*YOUR ASSIGNMENT*
Every line below from the one with "The width and" through the one with "Where should I click to: Open" should be retyped exactly, both ends included; no other lines and no pictures.

*GIVEN RECORDS*
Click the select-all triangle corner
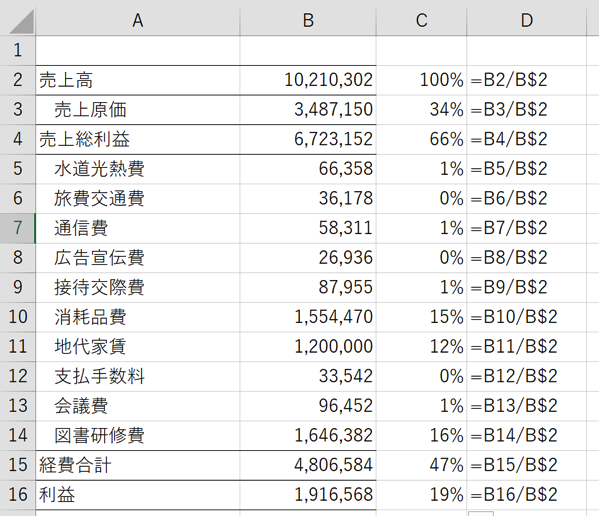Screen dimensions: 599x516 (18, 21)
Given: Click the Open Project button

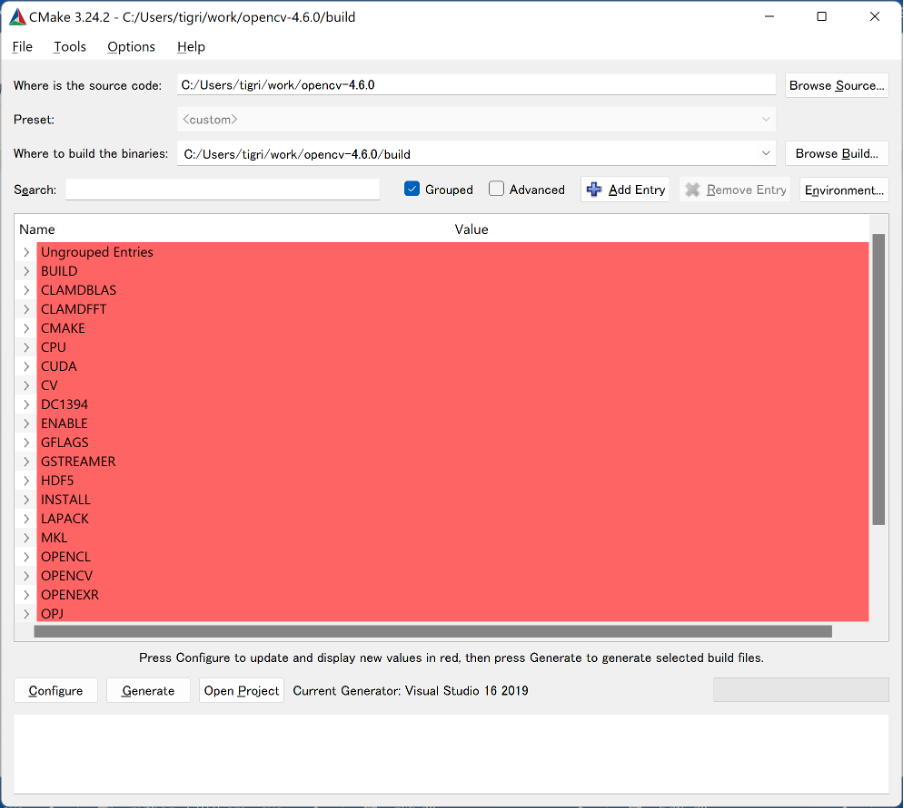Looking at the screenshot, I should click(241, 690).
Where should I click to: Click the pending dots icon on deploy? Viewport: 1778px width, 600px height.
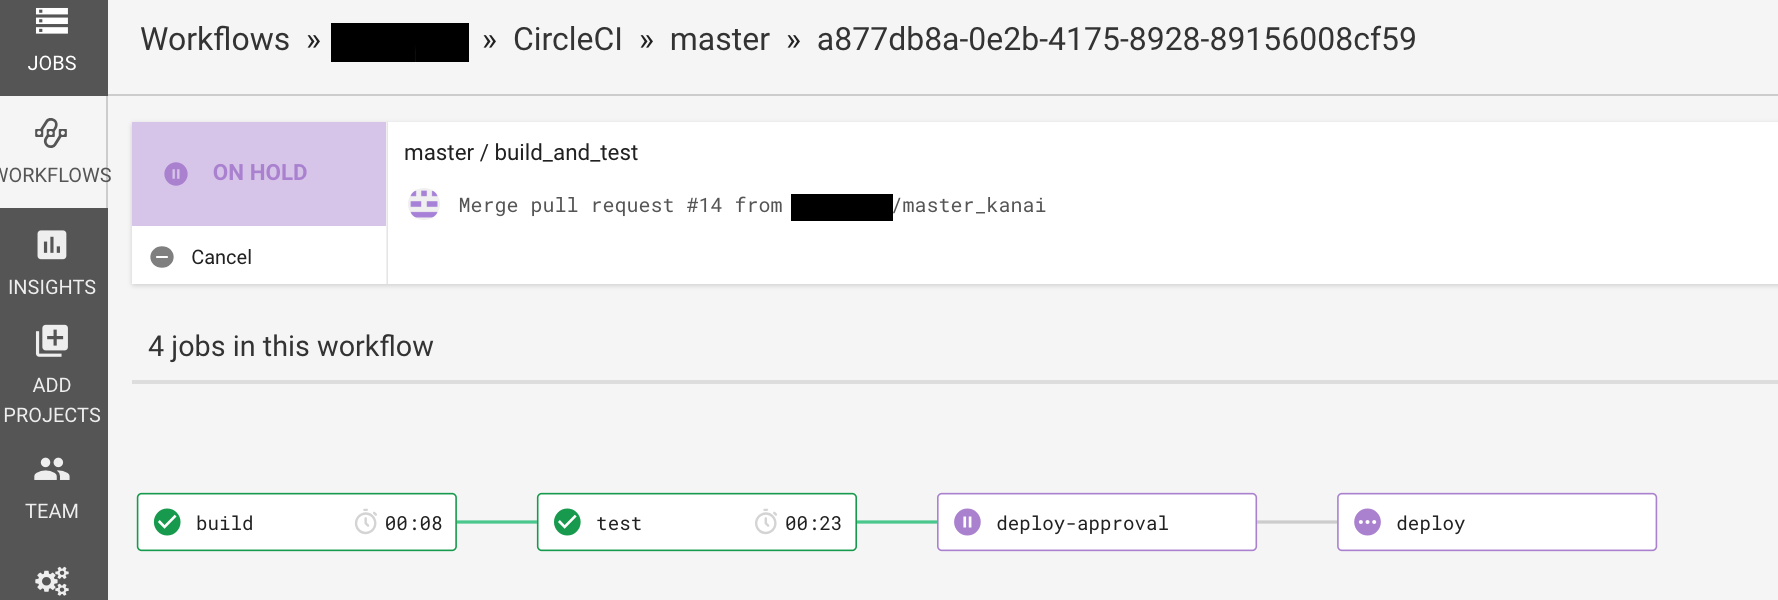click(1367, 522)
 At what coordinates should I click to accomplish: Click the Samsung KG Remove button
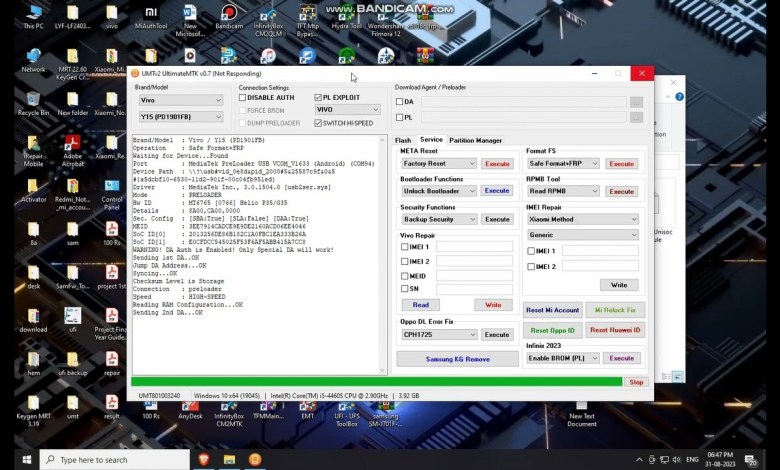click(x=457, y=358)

* * *

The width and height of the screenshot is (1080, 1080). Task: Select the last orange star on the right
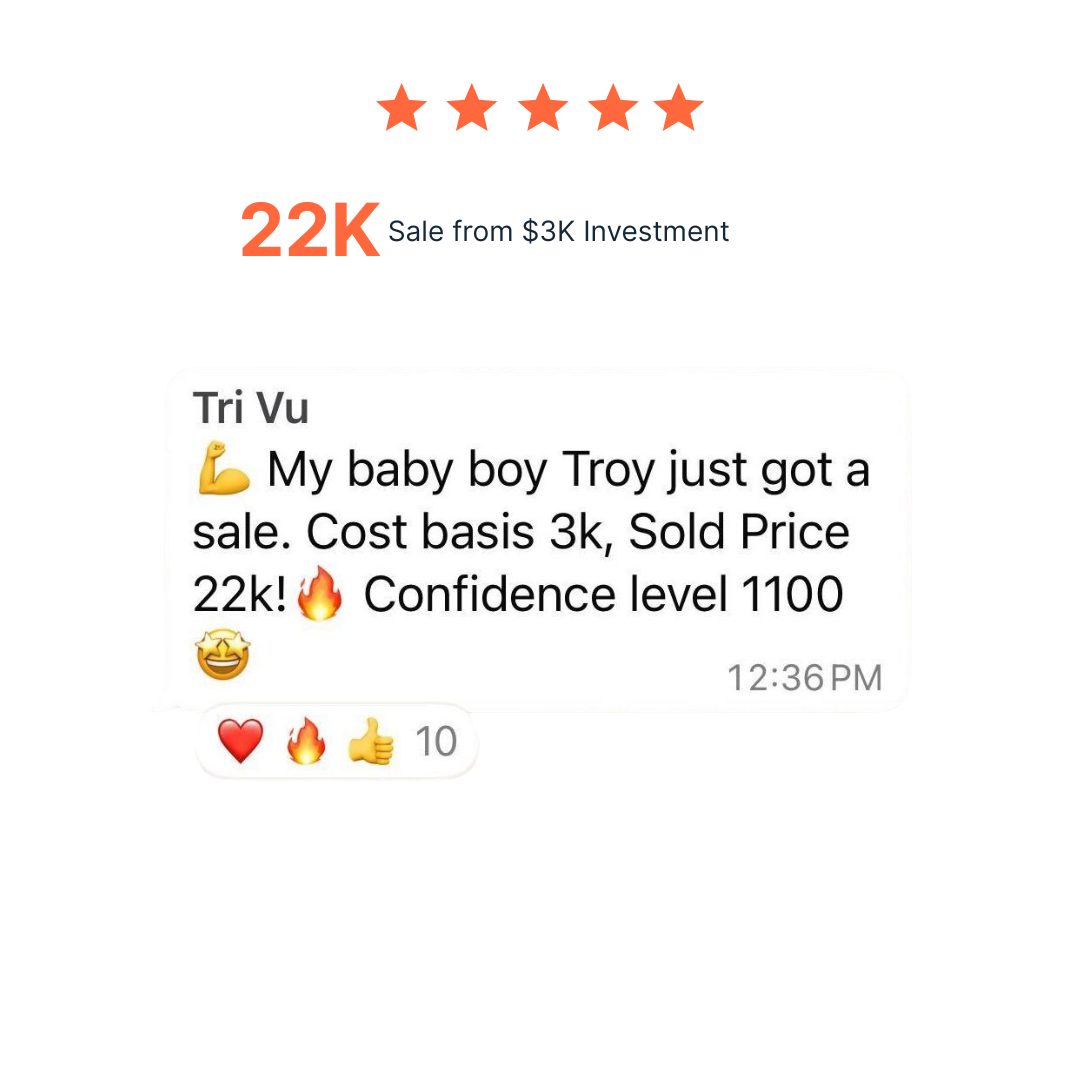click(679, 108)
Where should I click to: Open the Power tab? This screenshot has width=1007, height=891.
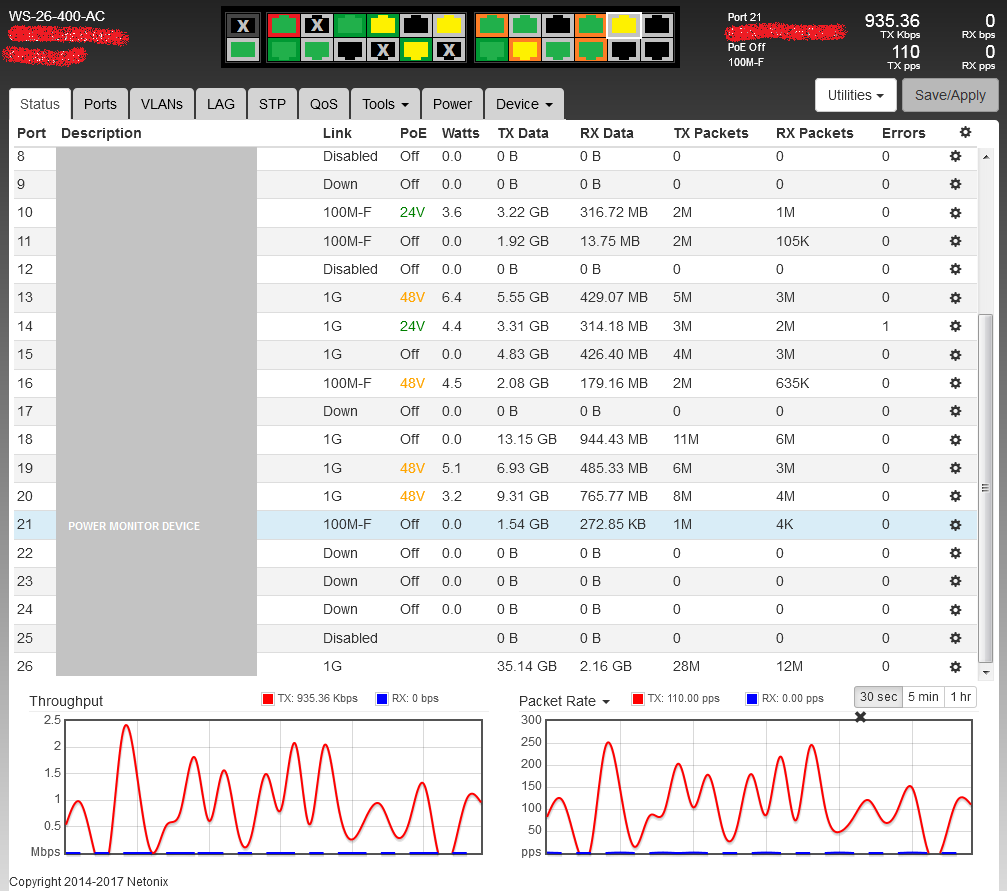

...

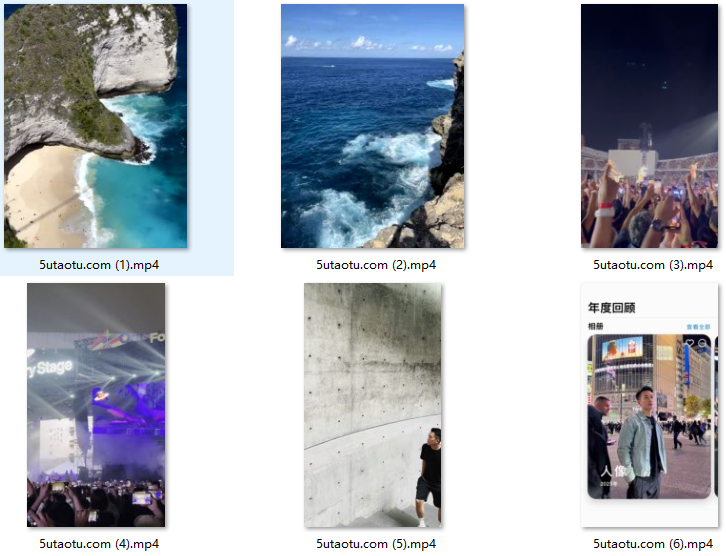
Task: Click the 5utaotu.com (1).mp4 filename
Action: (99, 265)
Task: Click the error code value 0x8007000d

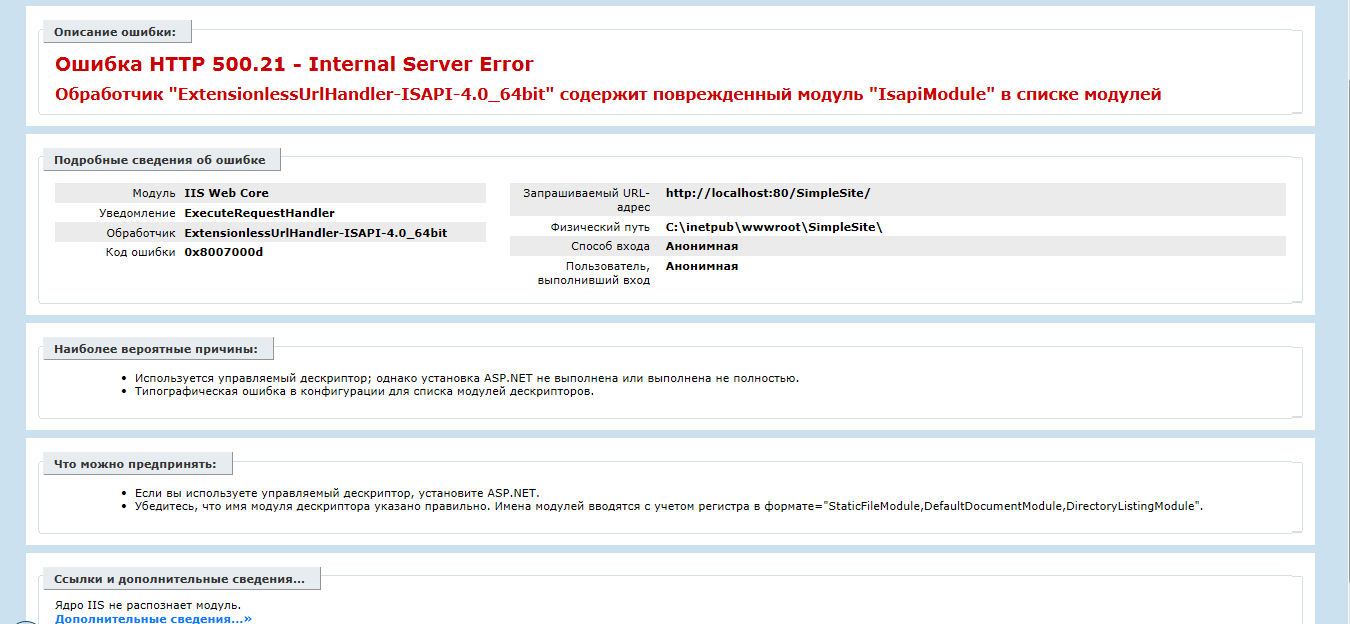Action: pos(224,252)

*FINAL ANSWER*
The width and height of the screenshot is (1080, 1080). Task: Select the last orange star on the right
click(679, 108)
Where should I click to: Open the Power tab? This screenshot has width=1007, height=891.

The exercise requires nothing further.